Content starts

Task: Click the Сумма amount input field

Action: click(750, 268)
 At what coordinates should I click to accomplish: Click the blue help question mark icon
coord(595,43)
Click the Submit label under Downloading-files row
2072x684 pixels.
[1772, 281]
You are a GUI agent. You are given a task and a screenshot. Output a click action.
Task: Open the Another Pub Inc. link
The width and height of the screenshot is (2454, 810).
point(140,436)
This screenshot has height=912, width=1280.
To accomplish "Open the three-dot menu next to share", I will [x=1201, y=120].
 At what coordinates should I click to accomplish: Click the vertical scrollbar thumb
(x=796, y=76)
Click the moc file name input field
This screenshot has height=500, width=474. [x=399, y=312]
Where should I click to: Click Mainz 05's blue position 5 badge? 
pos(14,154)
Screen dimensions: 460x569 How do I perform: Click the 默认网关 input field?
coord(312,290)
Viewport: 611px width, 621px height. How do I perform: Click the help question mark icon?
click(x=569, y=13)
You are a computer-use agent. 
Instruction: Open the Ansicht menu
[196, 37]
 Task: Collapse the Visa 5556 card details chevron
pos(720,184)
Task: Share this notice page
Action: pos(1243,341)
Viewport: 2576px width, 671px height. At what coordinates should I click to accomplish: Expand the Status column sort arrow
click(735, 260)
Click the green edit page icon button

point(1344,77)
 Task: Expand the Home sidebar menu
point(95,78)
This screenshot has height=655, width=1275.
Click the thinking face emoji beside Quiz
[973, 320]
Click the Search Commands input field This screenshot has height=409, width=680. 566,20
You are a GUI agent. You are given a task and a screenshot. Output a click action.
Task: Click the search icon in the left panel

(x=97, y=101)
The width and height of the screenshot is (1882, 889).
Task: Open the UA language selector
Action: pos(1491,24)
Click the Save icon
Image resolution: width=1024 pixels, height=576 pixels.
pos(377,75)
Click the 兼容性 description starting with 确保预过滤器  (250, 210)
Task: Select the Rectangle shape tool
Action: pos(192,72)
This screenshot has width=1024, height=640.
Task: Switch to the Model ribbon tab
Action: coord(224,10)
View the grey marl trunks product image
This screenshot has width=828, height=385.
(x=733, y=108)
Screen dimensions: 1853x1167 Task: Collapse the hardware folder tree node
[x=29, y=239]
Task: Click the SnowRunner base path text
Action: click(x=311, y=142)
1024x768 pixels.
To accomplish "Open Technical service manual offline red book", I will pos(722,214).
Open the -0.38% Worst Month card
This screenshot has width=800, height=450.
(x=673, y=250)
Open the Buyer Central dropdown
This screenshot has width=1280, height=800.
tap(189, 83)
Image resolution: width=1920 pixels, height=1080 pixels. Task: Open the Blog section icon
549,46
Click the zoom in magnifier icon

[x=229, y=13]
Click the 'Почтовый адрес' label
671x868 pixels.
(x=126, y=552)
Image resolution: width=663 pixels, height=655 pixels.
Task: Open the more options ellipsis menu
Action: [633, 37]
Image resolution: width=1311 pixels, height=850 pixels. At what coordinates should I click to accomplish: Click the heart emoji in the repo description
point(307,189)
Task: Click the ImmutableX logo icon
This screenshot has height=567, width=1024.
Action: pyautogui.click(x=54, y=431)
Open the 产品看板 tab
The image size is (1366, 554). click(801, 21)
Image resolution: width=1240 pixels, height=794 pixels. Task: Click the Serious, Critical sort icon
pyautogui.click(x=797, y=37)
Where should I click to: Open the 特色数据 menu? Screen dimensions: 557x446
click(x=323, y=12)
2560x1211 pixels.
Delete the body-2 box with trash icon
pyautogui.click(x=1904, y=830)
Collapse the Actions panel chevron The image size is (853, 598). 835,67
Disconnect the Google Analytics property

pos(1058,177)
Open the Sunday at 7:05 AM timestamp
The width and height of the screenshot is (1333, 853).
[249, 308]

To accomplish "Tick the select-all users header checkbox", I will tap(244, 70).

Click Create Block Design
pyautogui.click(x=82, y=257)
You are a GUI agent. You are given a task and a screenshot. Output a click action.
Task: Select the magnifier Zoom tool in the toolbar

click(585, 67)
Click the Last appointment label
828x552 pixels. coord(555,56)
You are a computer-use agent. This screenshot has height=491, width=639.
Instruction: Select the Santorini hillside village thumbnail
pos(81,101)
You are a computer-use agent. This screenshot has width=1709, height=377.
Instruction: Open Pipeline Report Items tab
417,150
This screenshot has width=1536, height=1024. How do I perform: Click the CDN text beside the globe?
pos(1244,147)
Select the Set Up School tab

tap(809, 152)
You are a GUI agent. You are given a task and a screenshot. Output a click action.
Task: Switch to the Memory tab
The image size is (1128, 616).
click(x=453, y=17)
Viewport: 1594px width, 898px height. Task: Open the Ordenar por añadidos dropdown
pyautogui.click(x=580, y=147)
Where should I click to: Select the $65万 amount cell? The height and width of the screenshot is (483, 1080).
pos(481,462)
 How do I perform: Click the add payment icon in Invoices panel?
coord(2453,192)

Content ends

_Task instructions_.
Write every entry out again exactly.

_Expected answer_.
Task: Click the Сумма amount input field

Action: click(750, 268)
 At what coordinates should I click to accomplish: Click the blue help question mark icon
coord(595,43)
Click the Submit label under Downloading-files row
2072x684 pixels.
[1772, 281]
You are a GUI agent. You are given a task and a screenshot. Output a click action.
Task: Open the Another Pub Inc. link
The width and height of the screenshot is (2454, 810).
point(140,436)
This screenshot has height=912, width=1280.
To accomplish "Open the three-dot menu next to share", I will [x=1201, y=120].
 At what coordinates should I click to accomplish: Click the vertical scrollbar thumb
(x=796, y=76)
Click the moc file name input field
This screenshot has height=500, width=474. [x=399, y=312]
Where should I click to: Click Mainz 05's blue position 5 badge? 
pos(14,154)
Screen dimensions: 460x569 How do I perform: Click the 默认网关 input field?
coord(312,290)
Viewport: 611px width, 621px height. How do I perform: Click the help question mark icon?
click(x=569, y=13)
You are a computer-use agent. 
Instruction: Open the Ansicht menu
[196, 37]
 Task: Collapse the Visa 5556 card details chevron
pos(720,184)
Task: Share this notice page
Action: pos(1243,341)
Viewport: 2576px width, 671px height. At what coordinates should I click to accomplish: Expand the Status column sort arrow
click(735, 260)
Click the green edit page icon button

point(1344,77)
 Task: Expand the Home sidebar menu
point(95,78)
This screenshot has height=655, width=1275.
Click the thinking face emoji beside Quiz
[973, 320]
Click the Search Commands input field This screenshot has height=409, width=680. 566,20
You are a GUI agent. You are given a task and a screenshot. Output a click action.
Task: Click the search icon in the left panel

(x=97, y=101)
The width and height of the screenshot is (1882, 889).
Task: Open the UA language selector
Action: pos(1491,24)
Click the Save icon
Image resolution: width=1024 pixels, height=576 pixels.
pos(377,75)
Click the 兼容性 description starting with 确保预过滤器  (250, 210)
Task: Select the Rectangle shape tool
Action: pos(192,72)
This screenshot has width=1024, height=640.
Task: Switch to the Model ribbon tab
Action: coord(224,10)
View the grey marl trunks product image
This screenshot has width=828, height=385.
(x=733, y=108)
Screen dimensions: 1853x1167 Task: Collapse the hardware folder tree node
[x=29, y=239]
Task: Click the SnowRunner base path text
Action: click(x=311, y=142)
1024x768 pixels.
To accomplish "Open Technical service manual offline red book", I will pos(722,214).
Open the -0.38% Worst Month card
This screenshot has width=800, height=450.
(x=673, y=250)
Open the Buyer Central dropdown
This screenshot has width=1280, height=800.
tap(189, 83)
Image resolution: width=1920 pixels, height=1080 pixels. Task: Open the Blog section icon
549,46
Click the zoom in magnifier icon

[x=229, y=13]
Click the 'Почтовый адрес' label
671x868 pixels.
(x=126, y=552)
Image resolution: width=663 pixels, height=655 pixels.
Task: Open the more options ellipsis menu
Action: [633, 37]
Image resolution: width=1311 pixels, height=850 pixels. At what coordinates should I click to accomplish: Click the heart emoji in the repo description
point(307,189)
Task: Click the ImmutableX logo icon
This screenshot has height=567, width=1024.
Action: pyautogui.click(x=54, y=431)
Open the 产品看板 tab
The image size is (1366, 554). click(801, 21)
Image resolution: width=1240 pixels, height=794 pixels. Task: Click the Serious, Critical sort icon
pyautogui.click(x=797, y=37)
Where should I click to: Open the 特色数据 menu? Screen dimensions: 557x446
click(x=323, y=12)
2560x1211 pixels.
Delete the body-2 box with trash icon
pyautogui.click(x=1904, y=830)
Collapse the Actions panel chevron The image size is (853, 598). 835,67
Disconnect the Google Analytics property

pos(1058,177)
Open the Sunday at 7:05 AM timestamp
The width and height of the screenshot is (1333, 853).
[249, 308]

To accomplish "Tick the select-all users header checkbox", I will tap(244, 70).

Click Create Block Design
pyautogui.click(x=82, y=257)
You are a GUI agent. You are given a task and a screenshot. Output a click action.
Task: Select the magnifier Zoom tool in the toolbar

click(585, 67)
Click the Last appointment label
828x552 pixels. coord(555,56)
You are a computer-use agent. This screenshot has height=491, width=639.
Instruction: Select the Santorini hillside village thumbnail
pos(81,101)
You are a computer-use agent. This screenshot has width=1709, height=377.
Instruction: Open Pipeline Report Items tab
417,150
This screenshot has width=1536, height=1024. How do I perform: Click the CDN text beside the globe?
pos(1244,147)
Select the Set Up School tab

tap(809, 152)
You are a GUI agent. You are given a task and a screenshot. Output a click action.
Task: Switch to the Memory tab
The image size is (1128, 616).
click(x=453, y=17)
Viewport: 1594px width, 898px height. Task: Open the Ordenar por añadidos dropdown
pyautogui.click(x=580, y=147)
Where should I click to: Select the $65万 amount cell? The height and width of the screenshot is (483, 1080).
pos(481,462)
 How do I perform: Click the add payment icon in Invoices panel?
coord(2453,192)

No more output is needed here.